Records provided below:

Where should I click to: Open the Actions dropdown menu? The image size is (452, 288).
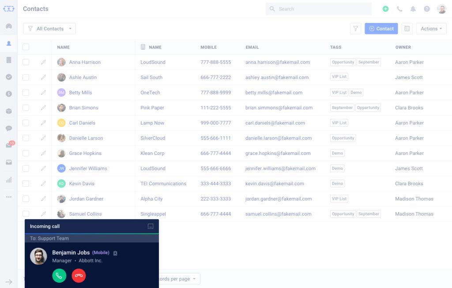tap(431, 29)
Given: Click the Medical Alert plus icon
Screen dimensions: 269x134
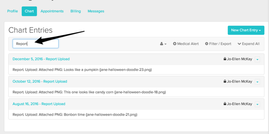Looking at the screenshot, I should coord(175,44).
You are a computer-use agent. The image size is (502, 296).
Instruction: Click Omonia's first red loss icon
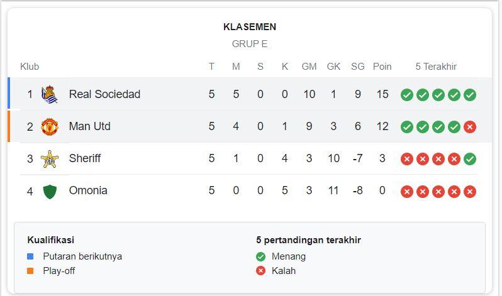point(407,191)
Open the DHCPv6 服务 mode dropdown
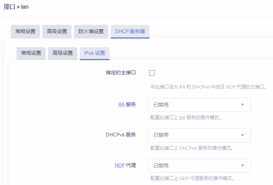This screenshot has width=273, height=185. pyautogui.click(x=199, y=135)
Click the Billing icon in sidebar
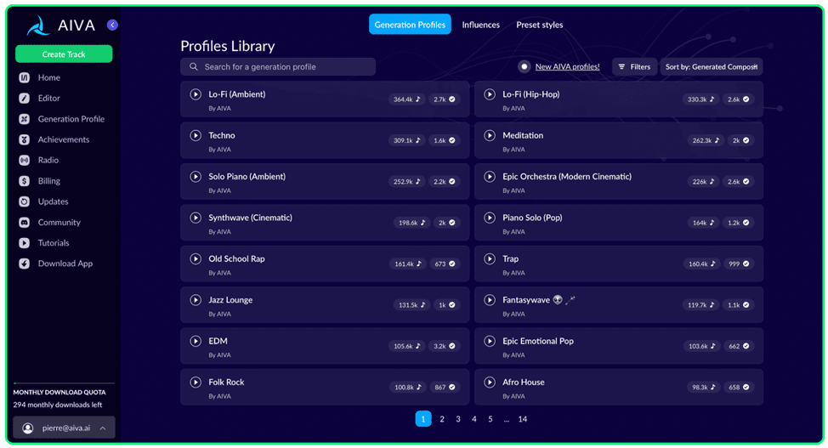The height and width of the screenshot is (448, 828). (x=24, y=181)
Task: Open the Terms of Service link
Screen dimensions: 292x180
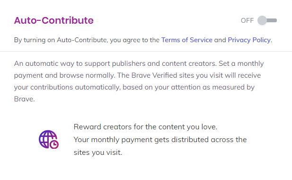Action: [x=186, y=40]
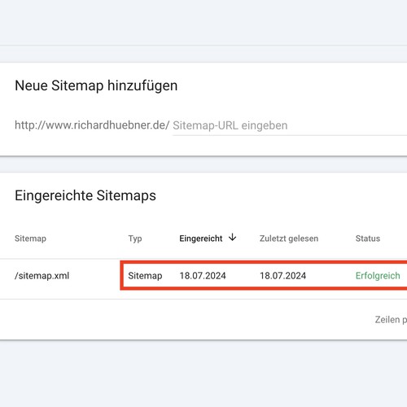Open the /sitemap.xml row

[204, 276]
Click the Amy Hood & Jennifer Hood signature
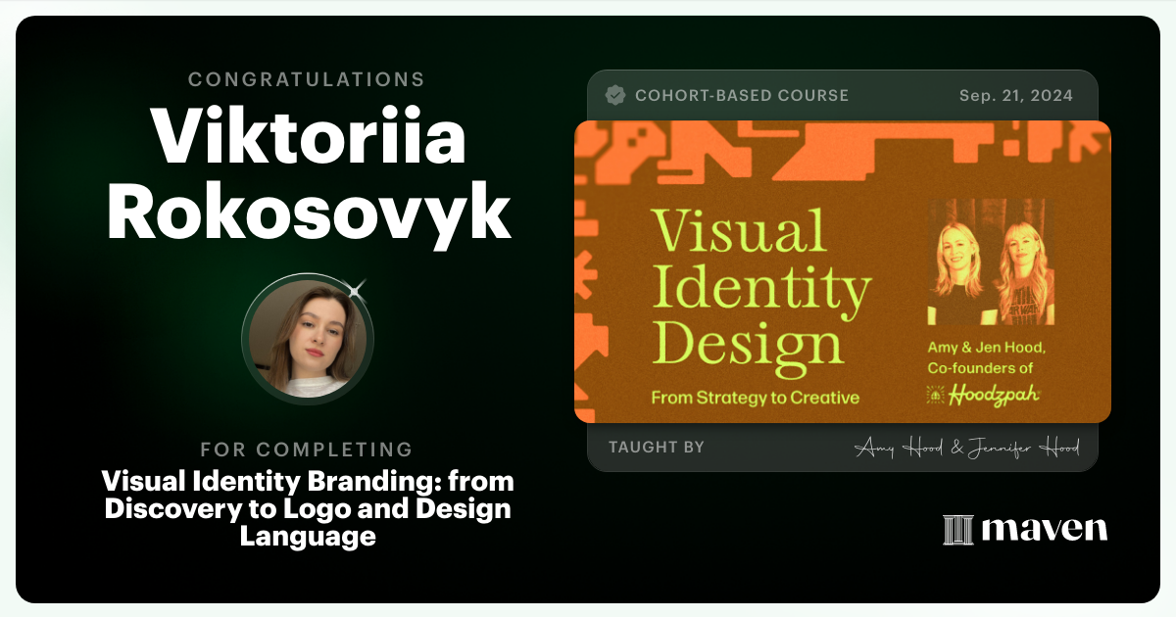 click(x=970, y=447)
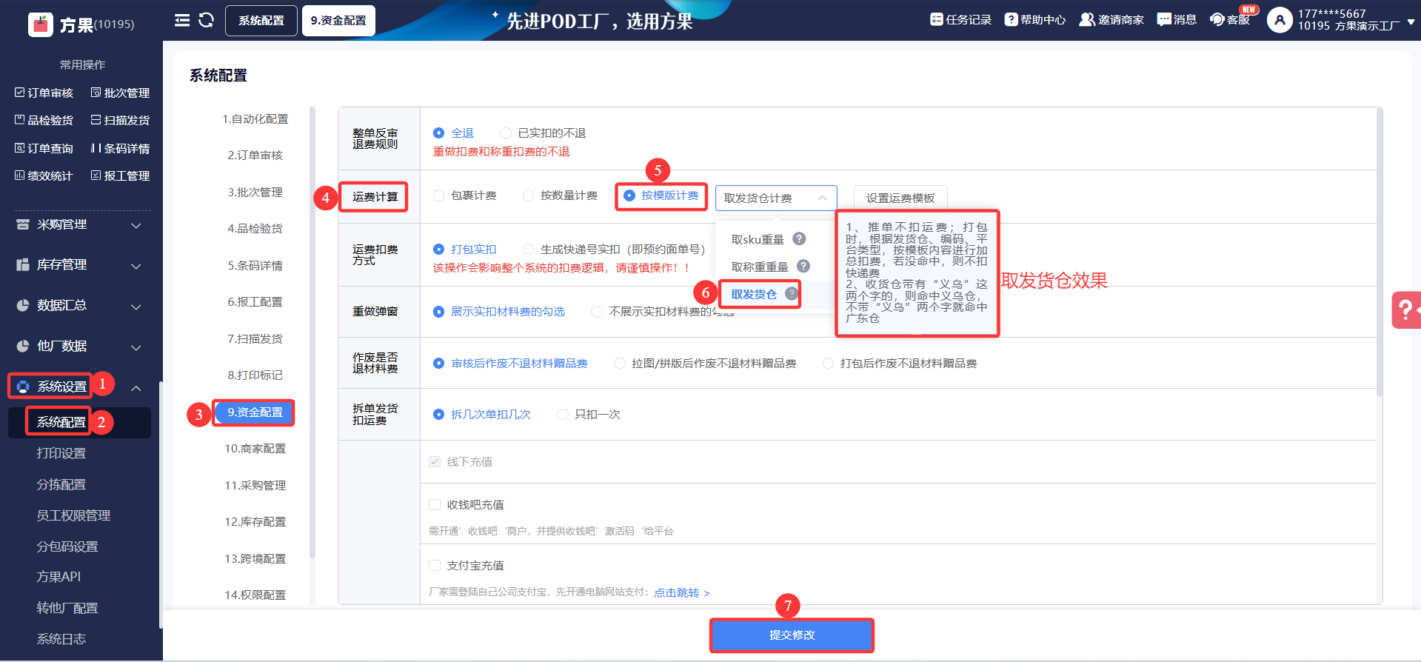Click 提交修改 submit button
Image resolution: width=1421 pixels, height=662 pixels.
(x=792, y=635)
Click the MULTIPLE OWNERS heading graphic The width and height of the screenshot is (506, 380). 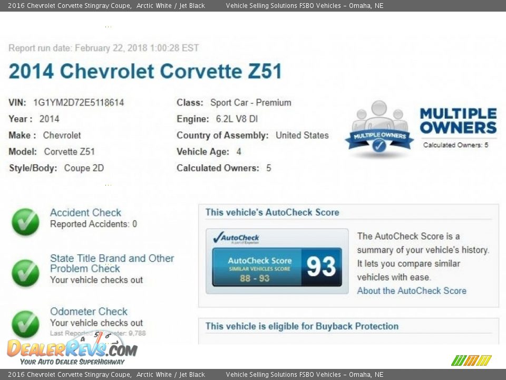click(x=458, y=120)
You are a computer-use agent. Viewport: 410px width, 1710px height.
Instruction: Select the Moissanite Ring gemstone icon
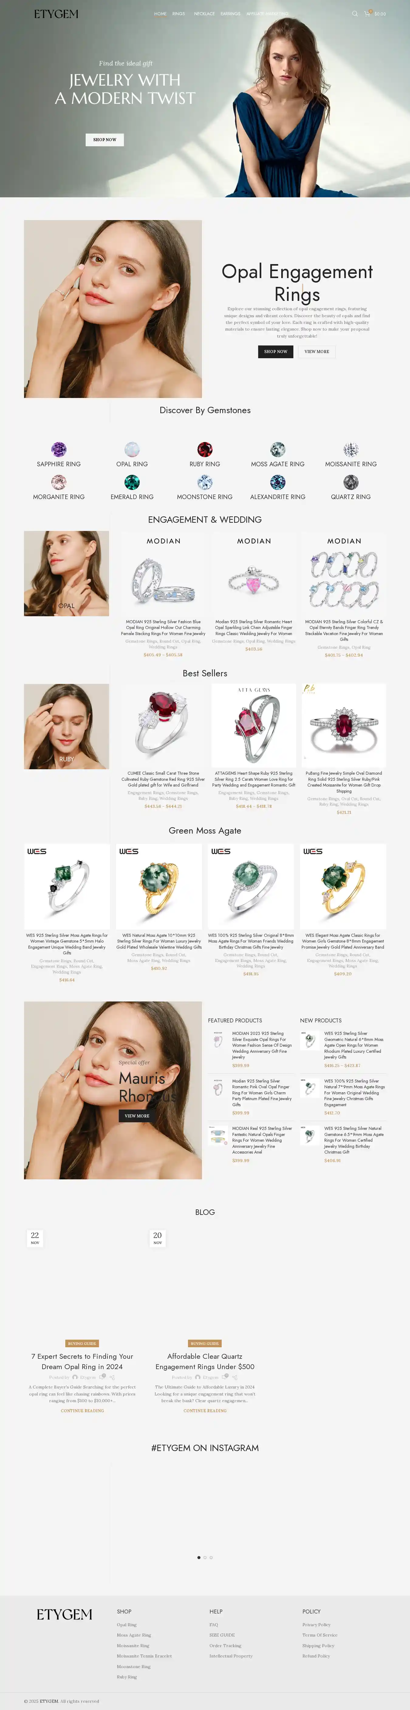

End of Records provided.

◆ **What you are asked to do**
Work through the records line by line and tally those with the word "agent". Report only the total.

◆ **Answer to this task**
2